— What the task asks —
Down to the last character, repeat the entries beneath this task.
────────
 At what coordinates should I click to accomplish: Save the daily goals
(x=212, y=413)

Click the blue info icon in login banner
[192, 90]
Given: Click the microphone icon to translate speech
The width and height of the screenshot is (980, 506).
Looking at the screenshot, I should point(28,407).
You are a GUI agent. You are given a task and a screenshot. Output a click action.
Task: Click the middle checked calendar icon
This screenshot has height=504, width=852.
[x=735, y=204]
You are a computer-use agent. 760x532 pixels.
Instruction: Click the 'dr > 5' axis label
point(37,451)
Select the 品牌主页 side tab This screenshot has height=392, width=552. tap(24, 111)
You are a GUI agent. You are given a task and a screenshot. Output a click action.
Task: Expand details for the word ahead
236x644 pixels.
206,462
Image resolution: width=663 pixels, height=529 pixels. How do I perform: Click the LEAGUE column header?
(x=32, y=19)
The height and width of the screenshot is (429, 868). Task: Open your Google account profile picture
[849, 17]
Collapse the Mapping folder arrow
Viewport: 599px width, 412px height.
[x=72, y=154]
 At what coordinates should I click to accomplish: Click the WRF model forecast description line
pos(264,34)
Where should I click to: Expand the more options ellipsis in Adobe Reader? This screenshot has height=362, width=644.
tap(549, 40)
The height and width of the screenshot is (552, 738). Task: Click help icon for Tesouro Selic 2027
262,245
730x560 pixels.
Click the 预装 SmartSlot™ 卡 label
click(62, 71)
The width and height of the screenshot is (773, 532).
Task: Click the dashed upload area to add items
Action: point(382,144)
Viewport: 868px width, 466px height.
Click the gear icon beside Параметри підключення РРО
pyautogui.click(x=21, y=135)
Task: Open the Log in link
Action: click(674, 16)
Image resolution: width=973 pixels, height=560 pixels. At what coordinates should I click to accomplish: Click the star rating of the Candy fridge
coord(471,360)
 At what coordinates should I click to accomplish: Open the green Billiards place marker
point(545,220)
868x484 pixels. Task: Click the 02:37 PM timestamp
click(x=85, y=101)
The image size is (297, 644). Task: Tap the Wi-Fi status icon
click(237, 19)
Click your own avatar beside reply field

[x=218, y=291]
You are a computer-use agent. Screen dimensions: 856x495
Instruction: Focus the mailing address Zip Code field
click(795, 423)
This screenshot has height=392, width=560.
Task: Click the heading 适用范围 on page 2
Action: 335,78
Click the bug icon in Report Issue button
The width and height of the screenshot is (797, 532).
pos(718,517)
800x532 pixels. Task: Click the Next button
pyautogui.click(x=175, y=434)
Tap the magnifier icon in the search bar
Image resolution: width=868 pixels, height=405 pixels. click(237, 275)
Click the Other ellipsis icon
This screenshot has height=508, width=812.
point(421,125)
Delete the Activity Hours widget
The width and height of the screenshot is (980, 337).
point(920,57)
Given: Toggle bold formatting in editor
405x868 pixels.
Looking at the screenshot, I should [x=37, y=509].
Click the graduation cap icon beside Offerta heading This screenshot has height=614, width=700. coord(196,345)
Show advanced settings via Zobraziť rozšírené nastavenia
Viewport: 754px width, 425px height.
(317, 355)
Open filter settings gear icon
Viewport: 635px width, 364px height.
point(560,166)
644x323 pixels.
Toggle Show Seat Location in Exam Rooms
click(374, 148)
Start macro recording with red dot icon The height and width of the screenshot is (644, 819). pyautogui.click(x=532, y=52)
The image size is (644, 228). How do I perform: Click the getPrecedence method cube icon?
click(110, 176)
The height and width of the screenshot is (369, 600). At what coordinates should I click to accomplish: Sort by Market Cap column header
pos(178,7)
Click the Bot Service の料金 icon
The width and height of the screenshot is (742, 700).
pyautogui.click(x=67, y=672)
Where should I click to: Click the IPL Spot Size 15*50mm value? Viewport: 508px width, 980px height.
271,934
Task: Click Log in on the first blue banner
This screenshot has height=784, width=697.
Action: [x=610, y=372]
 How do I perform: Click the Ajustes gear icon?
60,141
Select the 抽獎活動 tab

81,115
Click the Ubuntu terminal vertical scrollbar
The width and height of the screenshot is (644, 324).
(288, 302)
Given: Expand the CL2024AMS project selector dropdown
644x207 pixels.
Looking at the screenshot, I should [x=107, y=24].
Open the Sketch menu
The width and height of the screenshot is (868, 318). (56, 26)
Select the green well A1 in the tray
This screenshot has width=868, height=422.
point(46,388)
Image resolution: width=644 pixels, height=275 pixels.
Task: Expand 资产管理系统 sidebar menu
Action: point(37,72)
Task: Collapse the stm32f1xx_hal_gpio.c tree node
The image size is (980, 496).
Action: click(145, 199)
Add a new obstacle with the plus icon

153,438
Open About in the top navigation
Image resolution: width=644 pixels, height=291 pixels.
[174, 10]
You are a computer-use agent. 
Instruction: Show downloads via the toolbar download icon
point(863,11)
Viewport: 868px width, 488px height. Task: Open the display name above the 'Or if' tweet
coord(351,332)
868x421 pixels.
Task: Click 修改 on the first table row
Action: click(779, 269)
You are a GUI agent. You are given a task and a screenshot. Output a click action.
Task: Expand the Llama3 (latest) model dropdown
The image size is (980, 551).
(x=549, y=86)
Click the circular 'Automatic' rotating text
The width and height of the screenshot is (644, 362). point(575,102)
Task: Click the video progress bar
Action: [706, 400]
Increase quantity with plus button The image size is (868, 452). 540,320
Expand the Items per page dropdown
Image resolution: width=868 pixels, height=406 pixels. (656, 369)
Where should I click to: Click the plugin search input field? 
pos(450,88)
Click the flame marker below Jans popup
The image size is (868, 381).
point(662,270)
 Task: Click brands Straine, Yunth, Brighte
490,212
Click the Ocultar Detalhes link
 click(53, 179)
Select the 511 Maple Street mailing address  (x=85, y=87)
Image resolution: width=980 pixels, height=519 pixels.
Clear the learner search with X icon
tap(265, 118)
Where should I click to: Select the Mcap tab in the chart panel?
────────
— Answer to the problem —
 At what coordinates should I click to accomplish: Save the daily goals
(x=212, y=413)

Click the blue info icon in login banner
[192, 90]
Given: Click the microphone icon to translate speech
The width and height of the screenshot is (980, 506).
Looking at the screenshot, I should point(28,407).
You are a GUI agent. You are given a task and a screenshot. Output a click action.
Task: Click the middle checked calendar icon
This screenshot has height=504, width=852.
[x=735, y=204]
You are a computer-use agent. 760x532 pixels.
Instruction: Click the 'dr > 5' axis label
point(37,451)
Select the 品牌主页 side tab This screenshot has height=392, width=552. tap(24, 111)
You are a GUI agent. You are given a task and a screenshot. Output a click action.
Task: Expand details for the word ahead
236x644 pixels.
206,462
Image resolution: width=663 pixels, height=529 pixels. How do I perform: Click the LEAGUE column header?
(x=32, y=19)
The height and width of the screenshot is (429, 868). Task: Open your Google account profile picture
[849, 17]
Collapse the Mapping folder arrow
Viewport: 599px width, 412px height.
[x=72, y=154]
 At what coordinates should I click to accomplish: Click the WRF model forecast description line
pos(264,34)
Where should I click to: Expand the more options ellipsis in Adobe Reader? This screenshot has height=362, width=644.
tap(549, 40)
The height and width of the screenshot is (552, 738). Task: Click help icon for Tesouro Selic 2027
262,245
730x560 pixels.
Click the 预装 SmartSlot™ 卡 label
click(62, 71)
The width and height of the screenshot is (773, 532).
Task: Click the dashed upload area to add items
Action: point(382,144)
Viewport: 868px width, 466px height.
Click the gear icon beside Параметри підключення РРО
pyautogui.click(x=21, y=135)
Task: Open the Log in link
Action: click(674, 16)
Image resolution: width=973 pixels, height=560 pixels. At what coordinates should I click to accomplish: Click the star rating of the Candy fridge
coord(471,360)
 At what coordinates should I click to accomplish: Open the green Billiards place marker
point(545,220)
868x484 pixels. Task: Click the 02:37 PM timestamp
click(x=85, y=101)
The image size is (297, 644). Task: Tap the Wi-Fi status icon
click(237, 19)
Click your own avatar beside reply field

[x=218, y=291]
You are a computer-use agent. Screen dimensions: 856x495
Instruction: Focus the mailing address Zip Code field
click(795, 423)
This screenshot has height=392, width=560.
Task: Click the heading 适用范围 on page 2
Action: 335,78
Click the bug icon in Report Issue button
The width and height of the screenshot is (797, 532).
pos(718,517)
800x532 pixels. Task: Click the Next button
pyautogui.click(x=175, y=434)
Tap the magnifier icon in the search bar
Image resolution: width=868 pixels, height=405 pixels. click(237, 275)
Click the Other ellipsis icon
This screenshot has height=508, width=812.
point(421,125)
Delete the Activity Hours widget
The width and height of the screenshot is (980, 337).
point(920,57)
Given: Toggle bold formatting in editor
405x868 pixels.
Looking at the screenshot, I should [x=37, y=509].
Click the graduation cap icon beside Offerta heading This screenshot has height=614, width=700. coord(196,345)
Show advanced settings via Zobraziť rozšírené nastavenia
Viewport: 754px width, 425px height.
(317, 355)
Open filter settings gear icon
Viewport: 635px width, 364px height.
point(560,166)
644x323 pixels.
Toggle Show Seat Location in Exam Rooms
click(374, 148)
Start macro recording with red dot icon The height and width of the screenshot is (644, 819). pyautogui.click(x=532, y=52)
The image size is (644, 228). How do I perform: Click the getPrecedence method cube icon?
click(110, 176)
The height and width of the screenshot is (369, 600). At what coordinates should I click to accomplish: Sort by Market Cap column header
pos(178,7)
Click the Bot Service の料金 icon
The width and height of the screenshot is (742, 700).
pyautogui.click(x=67, y=672)
Where should I click to: Click the IPL Spot Size 15*50mm value? Viewport: 508px width, 980px height.
271,934
Task: Click Log in on the first blue banner
This screenshot has height=784, width=697.
Action: [x=610, y=372]
 How do I perform: Click the Ajustes gear icon?
60,141
Select the 抽獎活動 tab

81,115
Click the Ubuntu terminal vertical scrollbar
The width and height of the screenshot is (644, 324).
(288, 302)
Given: Expand the CL2024AMS project selector dropdown
644x207 pixels.
Looking at the screenshot, I should [x=107, y=24].
Open the Sketch menu
The width and height of the screenshot is (868, 318). (56, 26)
Select the green well A1 in the tray
This screenshot has width=868, height=422.
point(46,388)
Image resolution: width=644 pixels, height=275 pixels.
Task: Expand 资产管理系统 sidebar menu
Action: point(37,72)
Task: Collapse the stm32f1xx_hal_gpio.c tree node
The image size is (980, 496).
Action: click(145, 199)
Add a new obstacle with the plus icon

153,438
Open About in the top navigation
Image resolution: width=644 pixels, height=291 pixels.
[174, 10]
You are a computer-use agent. 
Instruction: Show downloads via the toolbar download icon
point(863,11)
Viewport: 868px width, 488px height. Task: Open the display name above the 'Or if' tweet
coord(351,332)
868x421 pixels.
Task: Click 修改 on the first table row
Action: click(779, 269)
You are a GUI agent. You are given a task and a screenshot. Output a click action.
Task: Expand the Llama3 (latest) model dropdown
The image size is (980, 551).
(x=549, y=86)
Click the circular 'Automatic' rotating text
The width and height of the screenshot is (644, 362). point(575,102)
Task: Click the video progress bar
Action: [706, 400]
Increase quantity with plus button The image size is (868, 452). 540,320
Expand the Items per page dropdown
Image resolution: width=868 pixels, height=406 pixels. (656, 369)
Where should I click to: Click the plugin search input field? 
pos(450,88)
Click the flame marker below Jans popup
The image size is (868, 381).
point(662,270)
 Task: Click brands Straine, Yunth, Brighte
490,212
Click the Ocultar Detalhes link
 click(53, 179)
Select the 511 Maple Street mailing address  (x=85, y=87)
Image resolution: width=980 pixels, height=519 pixels.
Clear the learner search with X icon
tap(265, 118)
Where should I click to: Select the Mcap tab in the chart panel?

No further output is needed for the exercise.